En 2013, l’Etat a arrêté Amadé Ourémi, le chef de file, mais s’est retrouvé face à de nouveaux défis. L’Etat veut procéder à un déguerpissement sans faire de dégâts. Outre les préoccupations sociales, il poserait des problèmes sécuritaires. Par ailleurs, le déguerpissement constitue un manque à gagner économique car cela suppose la destruction de milliers d’hectares de cacao en production. L’enjeu est aussi diplomatique: la question de la réinsertion des occupants burkinabè préoccupe le Burkina Faso. Que faire des populations qui sortiront du parc? Où les reloger en cas de déguerpissement?
Voici autant de préoccupations qui justifient les hésitations de l’Etat ivoirien dans la mise à exécution de la politique de déguerpissement.
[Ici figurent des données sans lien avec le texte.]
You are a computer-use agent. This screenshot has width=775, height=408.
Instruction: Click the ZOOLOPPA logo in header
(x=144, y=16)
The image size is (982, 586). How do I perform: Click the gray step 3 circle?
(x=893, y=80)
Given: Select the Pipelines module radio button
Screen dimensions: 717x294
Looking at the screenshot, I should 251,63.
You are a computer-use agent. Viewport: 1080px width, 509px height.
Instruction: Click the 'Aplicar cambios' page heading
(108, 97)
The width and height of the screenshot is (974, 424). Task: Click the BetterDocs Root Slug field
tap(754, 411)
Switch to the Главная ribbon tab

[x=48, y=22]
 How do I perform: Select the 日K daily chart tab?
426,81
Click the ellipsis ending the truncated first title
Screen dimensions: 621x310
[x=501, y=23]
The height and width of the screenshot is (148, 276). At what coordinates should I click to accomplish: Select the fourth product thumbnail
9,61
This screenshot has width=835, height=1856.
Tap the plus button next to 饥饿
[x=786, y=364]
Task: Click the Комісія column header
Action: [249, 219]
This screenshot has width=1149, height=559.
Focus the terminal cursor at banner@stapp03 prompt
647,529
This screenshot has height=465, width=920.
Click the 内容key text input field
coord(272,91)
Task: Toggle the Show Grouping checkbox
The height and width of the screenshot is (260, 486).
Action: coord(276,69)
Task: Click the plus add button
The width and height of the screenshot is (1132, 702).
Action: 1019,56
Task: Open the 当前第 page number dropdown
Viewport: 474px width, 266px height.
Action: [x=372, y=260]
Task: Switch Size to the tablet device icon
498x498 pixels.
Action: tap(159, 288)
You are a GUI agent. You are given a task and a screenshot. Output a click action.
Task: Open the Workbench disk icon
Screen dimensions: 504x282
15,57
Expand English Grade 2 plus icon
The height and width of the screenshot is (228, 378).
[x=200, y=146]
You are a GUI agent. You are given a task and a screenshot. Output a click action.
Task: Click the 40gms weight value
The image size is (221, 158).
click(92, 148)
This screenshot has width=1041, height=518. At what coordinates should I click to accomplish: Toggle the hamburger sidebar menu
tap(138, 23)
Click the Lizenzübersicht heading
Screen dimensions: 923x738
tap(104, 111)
Mais, en attendant, le parc continue de se dégrader, sans doute à un rythme plus accéléré. La question de la maîtrise de l’espace occupé et des espaces périphériques au parc se pose de plus en plus. A ce jour, la connaissance de la superficie colonisée et des espaces périphériques est nécessaire. Ce papier entend étudier la dynamique spatiale de l’occupation du parc et de sa périphérie depuis 2002 en vue de saisir les potentialités foncières dont dispose encore la périphérie à recueillir d’éventuels déplacés.
L’analyse de l’occupation actuelle de ces deux espaces aidera à une meilleure relocalisation des infiltrés déguerpis.

Paper 4

Kra Kouamé Walter / Université Alassane Ouattara de Bouaké

Le déguerpissement du parc national du mont Péko (Côte d’Ivoire) : une dynamique confligène

Après l’arrestation de Amadé Ourémi (leader emblématique des infiltrés du mont Péko et ex-chef milicien durant la crise post-électorale de 2010-2011), le gouvernement ivoirien a amorcé la dynamique du déguerpissement des milliers d’occupants de cette aire protégée de 34 000 ha colonisée par la cacaoculture. Mais la préparation au déguerpissement s’est heurtée à une résistance farouche des ex-combattants de Ourémi. Par ailleurs, les populations autochtones des villages environnants, sollicitées par les pouvoirs publics pour accueillir temporairement les déguerpis, sont réticentes. Elles ont peur d’être « envahies » et ruminent contre ces infiltrés qui ont pillé un parc dont leurs ancêtres avaient été évacués pour cause d’utilité publique. Cette situation a fabriqué un sentiment de frustration potentiellement explosif. Frustration des ex-combattants qui se voient dépossédés d’un bien (le parc) considéré comme une juste récompense de le
ur effort de guerre ayant permis au régime actuel d’accéder au pouvoir. Frustration des autochtones qui sont demeurés dans la pauvreté contrairement aux infiltrés qui jouissent des retombées de la cacoculture. De cette double frustration se dégagent des risques de violence collective entre les infiltrés et les acteurs étatiques pour le contrôle du cacao du parc, et entre les autochtones et les infiltrés sur fond de vengeance. L’objectif de l’article est d’étudier ces risques et de mettre en relief les défis à relever pour les dissiper.